Policy announcements from the Swiss National Bank and the Bank of England are in focus in European trading hours. Both are expected to keep the current setting of monetary policy unchanged, putting the spotlight on accompanying forward-looking commentary.

For the SNB, traders will want to know if the central bank intends to beef up stimulus to counter downside pressure on EUR/CHF following the latest expansion in ECB accommodation, which complicates policymakers’ deflation-fighting efforts. Needless to say, a dovish lean is likely to bode ill for the Swiss Franc, while a status-quo approach may offer the currency a lift.

For the BOE, imported disinflation courtesy of the ECB is likewise in the spotlight. On-coming Euro weakness is likely to weigh on the price of imports from the Eurozone, the UK’s top trading partner,undermining the struggle to bring the pace of price growth high enough to begin raising rates.

Comments suggesting the velocity of UK growth will be able to counter these headwinds are likely to keep tightening bets alive, boosting the British Pound.

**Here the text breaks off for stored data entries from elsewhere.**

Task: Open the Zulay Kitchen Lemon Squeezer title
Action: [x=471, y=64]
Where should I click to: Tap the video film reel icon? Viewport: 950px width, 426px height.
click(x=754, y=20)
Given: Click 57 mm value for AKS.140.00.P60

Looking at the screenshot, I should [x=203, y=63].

A softer tone and perhaps the abandonment of a rate hike vote from the MPC committee’s heretofore lone hawk, Ian McCafferty, would imply a longer path toward normalization. Sterling is likely to come under pressure in this scenario.

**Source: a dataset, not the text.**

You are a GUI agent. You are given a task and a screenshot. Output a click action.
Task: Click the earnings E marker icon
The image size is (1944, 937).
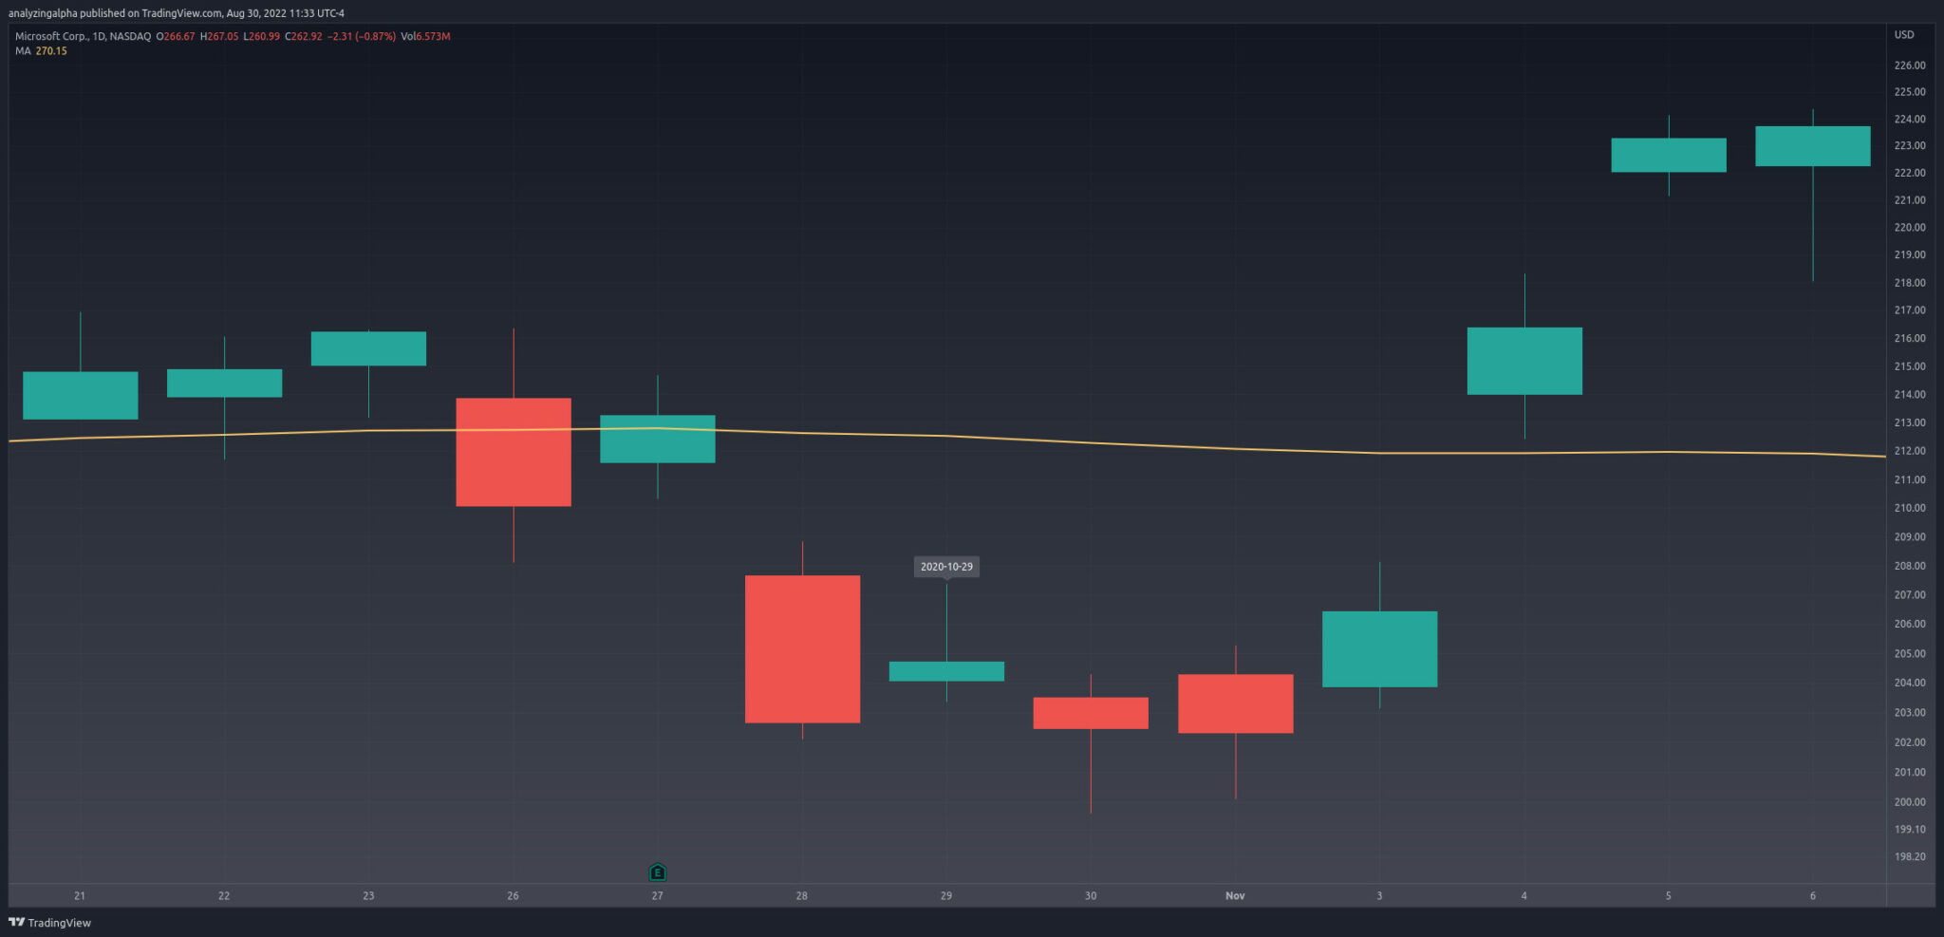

The Australian Dollar soared in overnight trade after November’s Employment report showed the economy unexpectedly added a net 71.4k jobs last month. Economists were betting on a 10k decline ahead of the release. The jobless rate fell to 5.8 percent, marking the lowest level since April 2014.

The Aussie’s advance tracked a surge in front-end bond yields, suggesting the upbeat outcome weighed against RBA rate hike speculation. Indeed, the probability of another 25bps reduction in the cash rate over the coming 12 months has dropped to 36 percent from 76 percent yesterday.